Once the data passes incoming criteria, it should also be cleaned and properly prepared before it is uploaded into a data repository. This means checking for incomplete, duplicate, and inaccurate data, and also normalizing data so it can be blended with other source data for analytics.
2. Speed and monitor the process
By now, most organizations are well underway with an iterative, DevOps-style development approach for big data and analytics. Now it's time to formalize the process so users and IT/data science know when a big data analytics model is mature enough to be placed into and maintained in production.
The benchmark for corporate readiness is that big data analytics results must reach a threshold of 95% accuracy and must consistently deliver this level of performance. Since business and outside conditions change over time, it's possible that a big data application in production can start falling below 95% accuracy.
IT and data science should establish a maintenance policy that remeasures apps for accuracy each year to assure that the apps are still delivering accurate results.
3. Formalize a hybrid architecture for big data and analytics
IT, data science, and end users have all budgeted for and independently developed big data and analytics applications. Some of these systems run on premises, while others run on public and private cloud platforms.
As the need grows for more data to be pulled together from disparate sources, an over-arching hybrid cloud architecture that includes cloud and on-prem platforms should be formalized, and enterprise security and governance should be uniformly applied throughout. Few organizations have formalized this hybrid architecture for big data. 2021 is the year to do so.

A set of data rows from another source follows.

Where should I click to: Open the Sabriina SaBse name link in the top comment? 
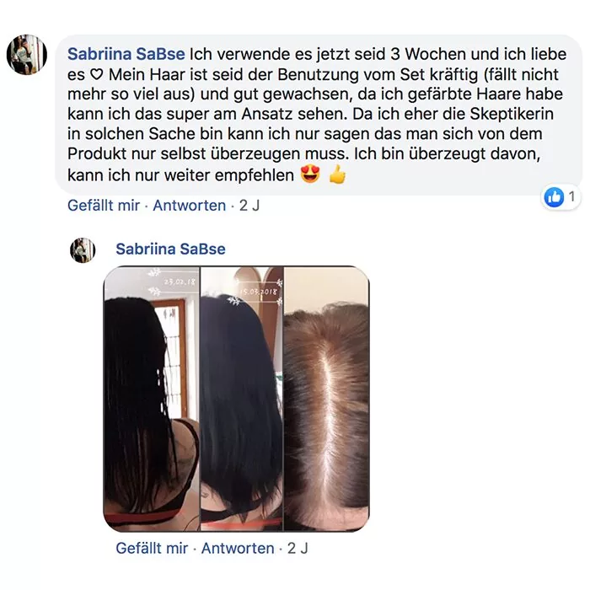click(126, 54)
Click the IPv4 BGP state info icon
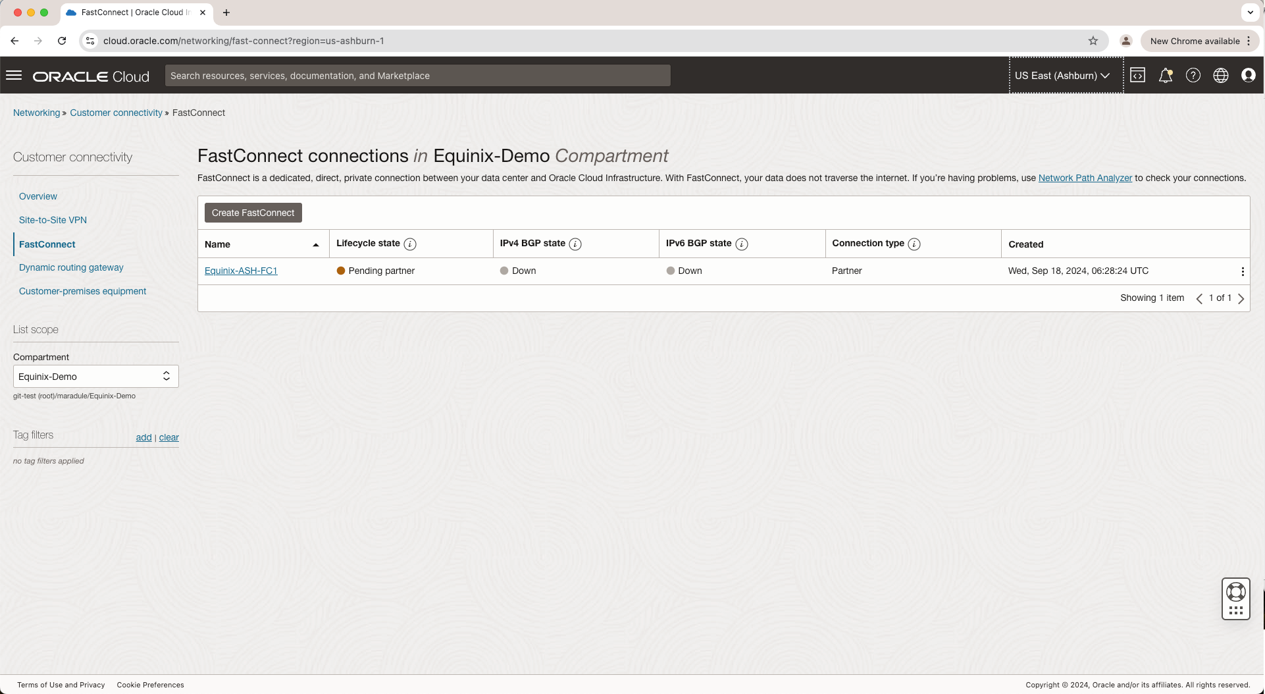This screenshot has width=1265, height=694. click(575, 244)
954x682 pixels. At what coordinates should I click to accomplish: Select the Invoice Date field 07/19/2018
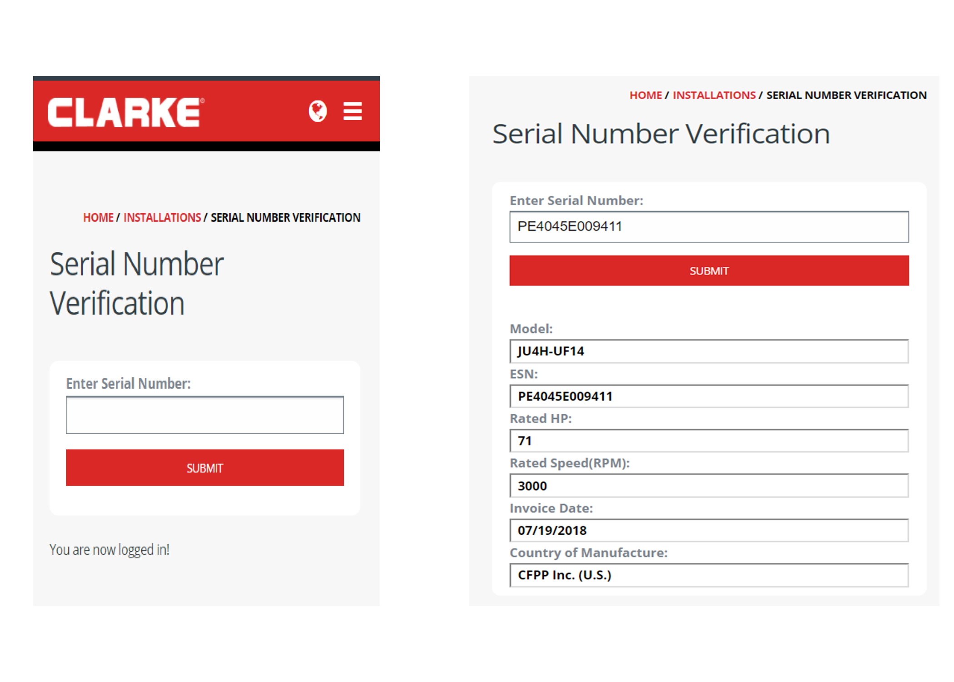[709, 531]
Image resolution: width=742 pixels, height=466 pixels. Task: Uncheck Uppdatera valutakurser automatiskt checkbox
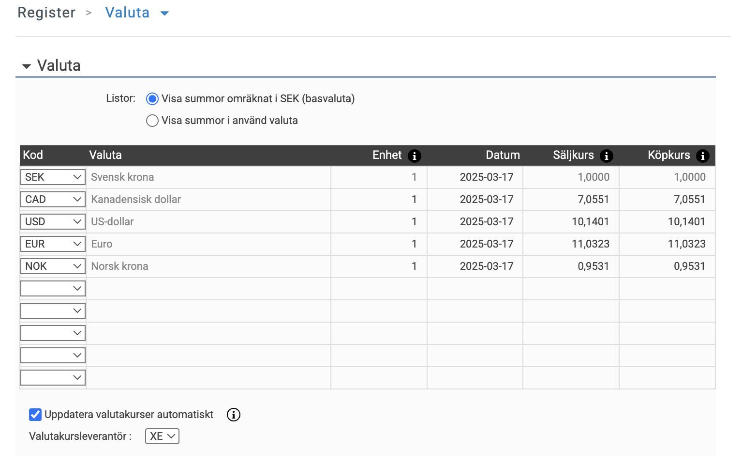35,415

4. Build bridges between IT, data science, and users
As more vendors simplify AI solutions, there has been growth in citizen AI, where business units develop their own AI and big data applications. Later, when users want to train these apps and integrate them with other company data and platforms, they need IT and data science departments to help them.
If IT and data science professionals actively collaborate with business users early in their application processes, many of these follow-on integration difficulties can be avoided. Developing productive relationships with business units throughout the company should be a major big data and analytics goal for IT.

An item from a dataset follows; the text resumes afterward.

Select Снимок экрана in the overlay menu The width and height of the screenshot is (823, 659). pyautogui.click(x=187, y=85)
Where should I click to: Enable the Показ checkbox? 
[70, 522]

5. Improve security, especially for IoT
Many Internet of Things (IoT) devices have proprietary operating systems and security presets that won't meet company security and governance standards.

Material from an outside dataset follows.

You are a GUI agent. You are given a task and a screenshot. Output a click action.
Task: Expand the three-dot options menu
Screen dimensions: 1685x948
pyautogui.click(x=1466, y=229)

With security intrusion attempts occurring daily, reviewing these devices, working with vendors, and assuring that settings can be made that conform to corporate security and governance standards, are all paramount.
6. Review dashboard and report results
The dashboards and drop-down reports that your analytics produce might work flawlessly from a technical standpoint, but are they remaining relevant? IT should visit with end users annually to review report usage and to determine whether dashboards and reports need to be revised or even replaced.
7. Improve communications with management
Although management is well aware of the importance of big data, AI, and IoT, it doesn't hurt to regularly brief them on projects and new developments. This keeps management in the loop and helps to assure ongoing support.
Regular project communications to management in plain English should be a goal in bold on every IT plan in 2021.
- How to become a data scientist: A cheat sheet (TechRepublic)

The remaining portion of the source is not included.